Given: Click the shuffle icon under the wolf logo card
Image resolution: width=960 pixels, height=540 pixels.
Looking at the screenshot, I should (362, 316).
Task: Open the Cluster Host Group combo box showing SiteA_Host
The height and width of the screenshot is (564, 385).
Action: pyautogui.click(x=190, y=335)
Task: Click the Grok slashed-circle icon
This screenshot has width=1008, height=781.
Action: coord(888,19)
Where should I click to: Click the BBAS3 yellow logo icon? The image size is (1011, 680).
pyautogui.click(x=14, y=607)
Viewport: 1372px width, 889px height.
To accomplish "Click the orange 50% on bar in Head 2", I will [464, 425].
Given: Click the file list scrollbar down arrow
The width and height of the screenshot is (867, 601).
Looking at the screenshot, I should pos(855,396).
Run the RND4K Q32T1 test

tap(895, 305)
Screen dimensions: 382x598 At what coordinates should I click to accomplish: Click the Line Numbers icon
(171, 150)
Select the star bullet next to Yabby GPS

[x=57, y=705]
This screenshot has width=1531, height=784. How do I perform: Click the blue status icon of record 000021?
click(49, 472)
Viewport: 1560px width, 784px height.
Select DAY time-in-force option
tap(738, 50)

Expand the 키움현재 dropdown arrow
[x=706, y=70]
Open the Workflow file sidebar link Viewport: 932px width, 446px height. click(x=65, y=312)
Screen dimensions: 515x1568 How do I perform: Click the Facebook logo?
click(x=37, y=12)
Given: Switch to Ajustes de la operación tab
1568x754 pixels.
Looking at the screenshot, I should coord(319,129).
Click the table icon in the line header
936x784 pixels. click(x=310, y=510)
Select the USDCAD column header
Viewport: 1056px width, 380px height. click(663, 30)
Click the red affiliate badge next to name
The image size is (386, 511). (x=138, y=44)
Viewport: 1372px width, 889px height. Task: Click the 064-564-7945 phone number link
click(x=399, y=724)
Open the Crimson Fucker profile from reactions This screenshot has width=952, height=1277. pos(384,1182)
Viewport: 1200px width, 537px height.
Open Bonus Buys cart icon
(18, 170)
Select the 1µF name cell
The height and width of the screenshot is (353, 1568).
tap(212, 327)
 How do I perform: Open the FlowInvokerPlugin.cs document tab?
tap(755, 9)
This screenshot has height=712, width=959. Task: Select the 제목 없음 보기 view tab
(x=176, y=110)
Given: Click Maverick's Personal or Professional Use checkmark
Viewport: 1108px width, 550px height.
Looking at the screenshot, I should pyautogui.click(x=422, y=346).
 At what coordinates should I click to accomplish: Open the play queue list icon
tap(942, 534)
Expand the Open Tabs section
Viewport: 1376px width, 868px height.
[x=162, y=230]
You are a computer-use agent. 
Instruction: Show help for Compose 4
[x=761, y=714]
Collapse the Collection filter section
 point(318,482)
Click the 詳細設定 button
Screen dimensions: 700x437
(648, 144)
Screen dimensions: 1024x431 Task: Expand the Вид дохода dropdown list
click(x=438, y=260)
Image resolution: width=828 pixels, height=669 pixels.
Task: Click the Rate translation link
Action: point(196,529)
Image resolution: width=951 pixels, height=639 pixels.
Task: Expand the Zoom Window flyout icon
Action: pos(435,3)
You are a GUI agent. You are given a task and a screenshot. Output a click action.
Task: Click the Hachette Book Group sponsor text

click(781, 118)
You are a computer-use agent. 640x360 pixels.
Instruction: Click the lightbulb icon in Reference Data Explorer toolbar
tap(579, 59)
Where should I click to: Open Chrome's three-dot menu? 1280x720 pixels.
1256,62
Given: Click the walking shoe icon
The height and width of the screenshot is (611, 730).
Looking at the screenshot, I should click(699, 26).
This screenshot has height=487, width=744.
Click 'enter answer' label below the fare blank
:::
Assigned task ::
Your reply should consist only of the lines running from the line with "Viewport: 1108px width, 550px height." to the end of the listing, retyped exactly.

Final answer ::
Viewport: 1108px width, 550px height.
Looking at the screenshot, I should pyautogui.click(x=422, y=346).
 At what coordinates should I click to accomplish: Open the play queue list icon
tap(942, 534)
Expand the Open Tabs section
Viewport: 1376px width, 868px height.
[x=162, y=230]
You are a computer-use agent. 
Instruction: Show help for Compose 4
[x=761, y=714]
Collapse the Collection filter section
 point(318,482)
Click the 詳細設定 button
Screen dimensions: 700x437
(648, 144)
Screen dimensions: 1024x431 Task: Expand the Вид дохода dropdown list
click(x=438, y=260)
Image resolution: width=828 pixels, height=669 pixels.
Task: Click the Rate translation link
Action: point(196,529)
Image resolution: width=951 pixels, height=639 pixels.
Task: Expand the Zoom Window flyout icon
Action: pos(435,3)
You are a GUI agent. You are given a task and a screenshot. Output a click action.
Task: Click the Hachette Book Group sponsor text

click(781, 118)
You are a computer-use agent. 640x360 pixels.
Instruction: Click the lightbulb icon in Reference Data Explorer toolbar
tap(579, 59)
Where should I click to: Open Chrome's three-dot menu? 1280x720 pixels.
1256,62
Given: Click the walking shoe icon
The height and width of the screenshot is (611, 730).
Looking at the screenshot, I should click(699, 26).
This screenshot has height=487, width=744.
Click 'enter answer' label below the fare blank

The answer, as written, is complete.